I'm graduating in March 2011 and it is currently scaring the hell out of me. I remember being a freshman like it was yesterday, having my four years in front of me. I was in a wonderful relationship with an awesome girl, a member of the UCLA Marching Band, and truly thought that I had it all figured it out. Fast forward a few years and I am currently in a very different position. Now, I don't want to come off as pessimistic, spoiled, or ungrateful because I realize how fortunate I am right now. It's just that for the first time in my life, I've lost the sense of stability that I have grown accustomed to, that I had completely taken for granted.
When I talk to people about being scared of graduating, most don't carry any sympathy for me. Now don't get me wrong; I'm not asking for any, but I can understand how it's hard to feel bad for a guy who's graduating early and has a job waiting for him at home.
I guess I misspoke when I said I was scared of graduating because I don't think "scared of graduating" is the correct phrase. To be more accurate, I would say that I am "anxious and excited for what the future holds, yet I am going to miss UCLA and everything associated with it so incredibly much."

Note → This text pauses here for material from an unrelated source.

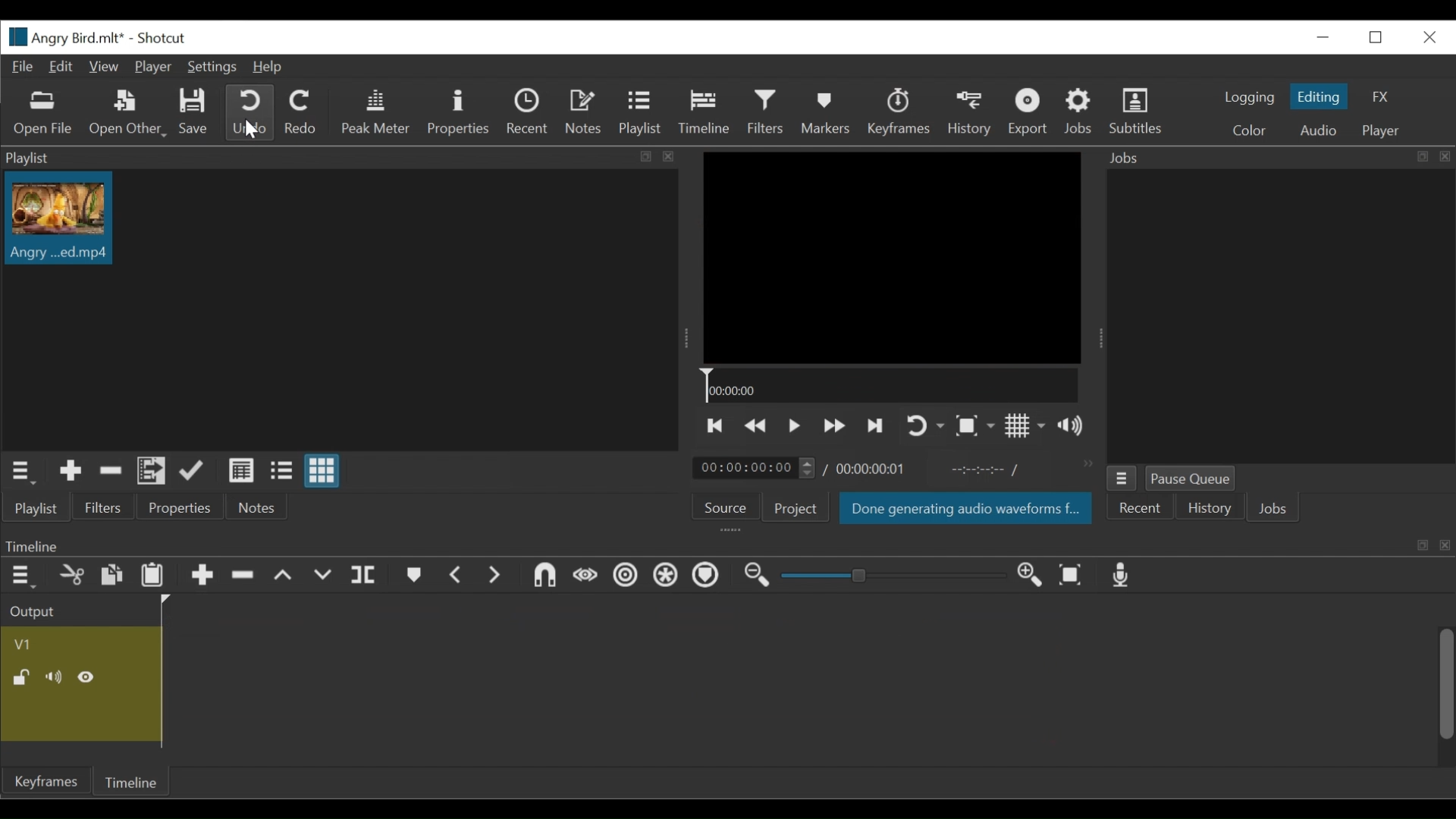 The image size is (1456, 819). I want to click on Player, so click(153, 65).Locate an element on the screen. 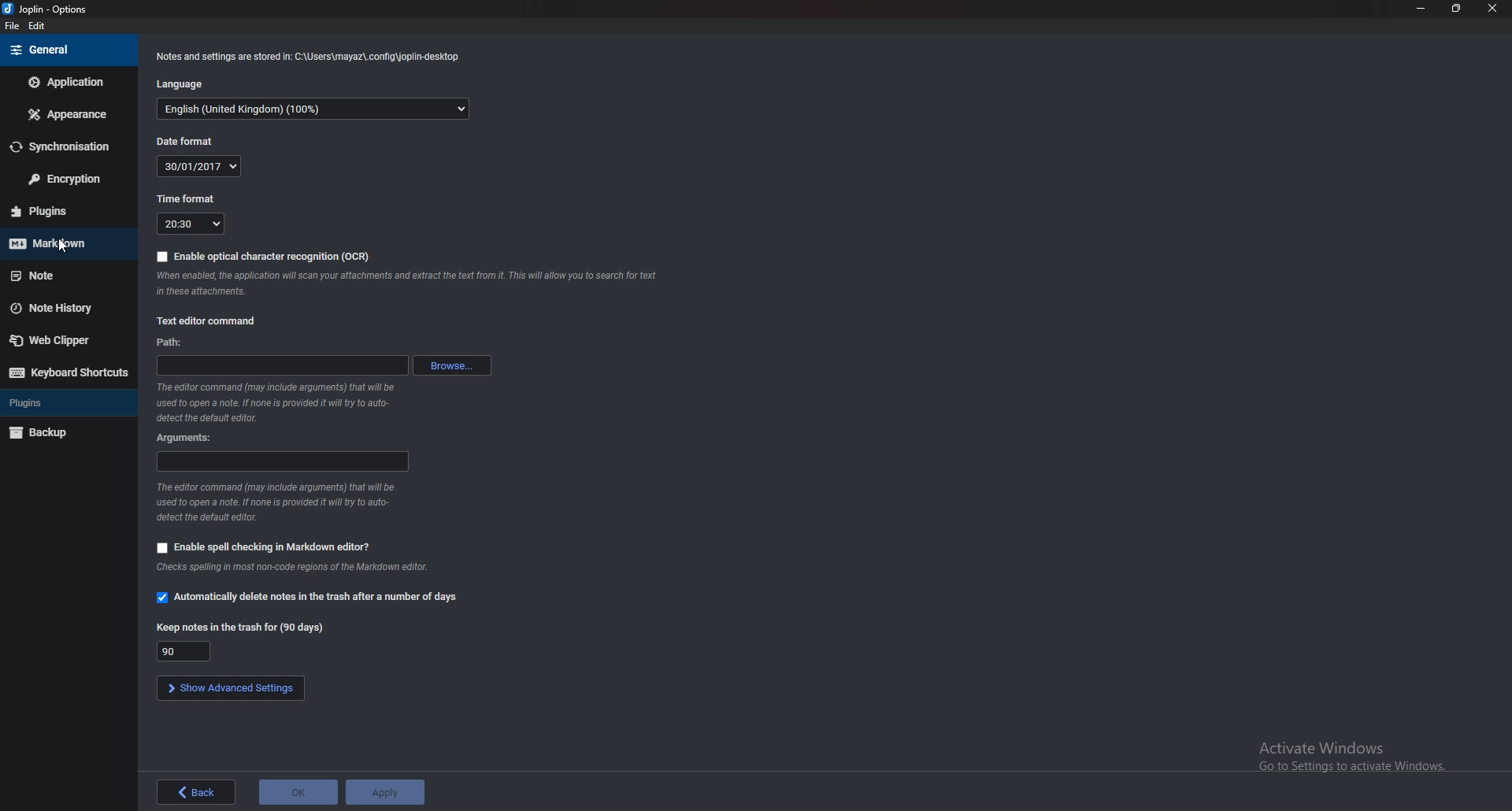 Image resolution: width=1512 pixels, height=811 pixels. Info is located at coordinates (306, 57).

People say that college is supposed to be the best years of my life. I hope that isn't true because then it doesn't leave me much to look forward to after graduation. However, I must say that so far, college has been the best time of my life and definitely the craziest- those who have spent time with me this past fall quarter can attest to that haha. I feel so fortunate to have had all of the experiences college has presented me and I wouldn't change a single thing. I have made some of the best friends I could ever ask for and learned more about myself than I could ever imagine. Thank you to all of you who have made this experience what is has been for me.
I try to create as many opportunities as I can for myself. I think that so far, I've done a pretty good job and I hope I continue to do so. I know that the real world, the working/corporate world, is tougher than college, but I feel that I'm ready for it. Even though I know what I'm going to be doing for the next couple/few years, I don't know what lies ahead. Even though this scares me, I'm so excited. For the longest time, I didn't like change- I liked things to stay exactly the way they were. Then things in my life started changing at a pace that I wasn't ready for and it forced me to grow up. There was a time where I was just plain miserable, but I learned to deal and think I'm better for it.
Three years later, single, and with one more quarter of college in Los Angeles to go (which you bet your ass I will take full advantage of), I wouldn't have it any other way.